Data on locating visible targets
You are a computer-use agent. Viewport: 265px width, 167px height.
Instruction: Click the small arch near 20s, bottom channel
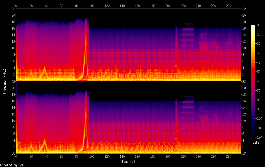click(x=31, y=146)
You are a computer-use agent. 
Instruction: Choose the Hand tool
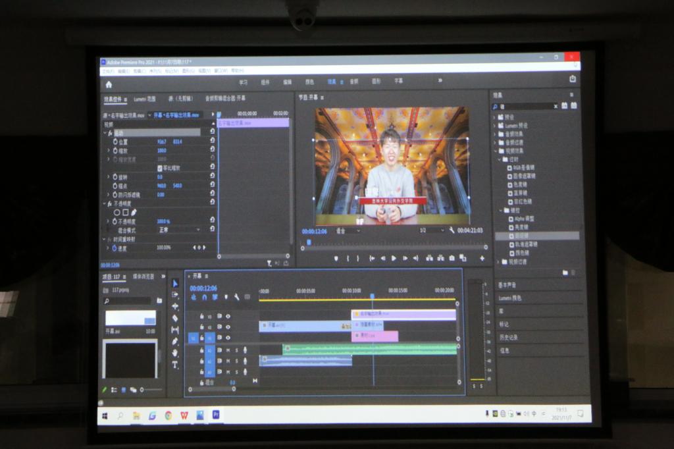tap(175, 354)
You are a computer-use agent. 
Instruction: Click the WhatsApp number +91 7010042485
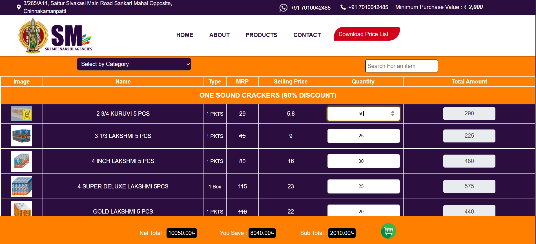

• _Problem statement_
Copy every line of the data above word for word, leaving the pictures out.

• _Task response_
You are a computer-use agent. Viewport: 265px width, 167px height.
Instruction: Click the small arch near 20s, bottom channel
click(x=31, y=146)
You are a computer-use agent. 
Instruction: Choose the Hand tool
tap(175, 354)
You are a computer-use agent. 
Instruction: Click the WhatsApp number +91 7010042485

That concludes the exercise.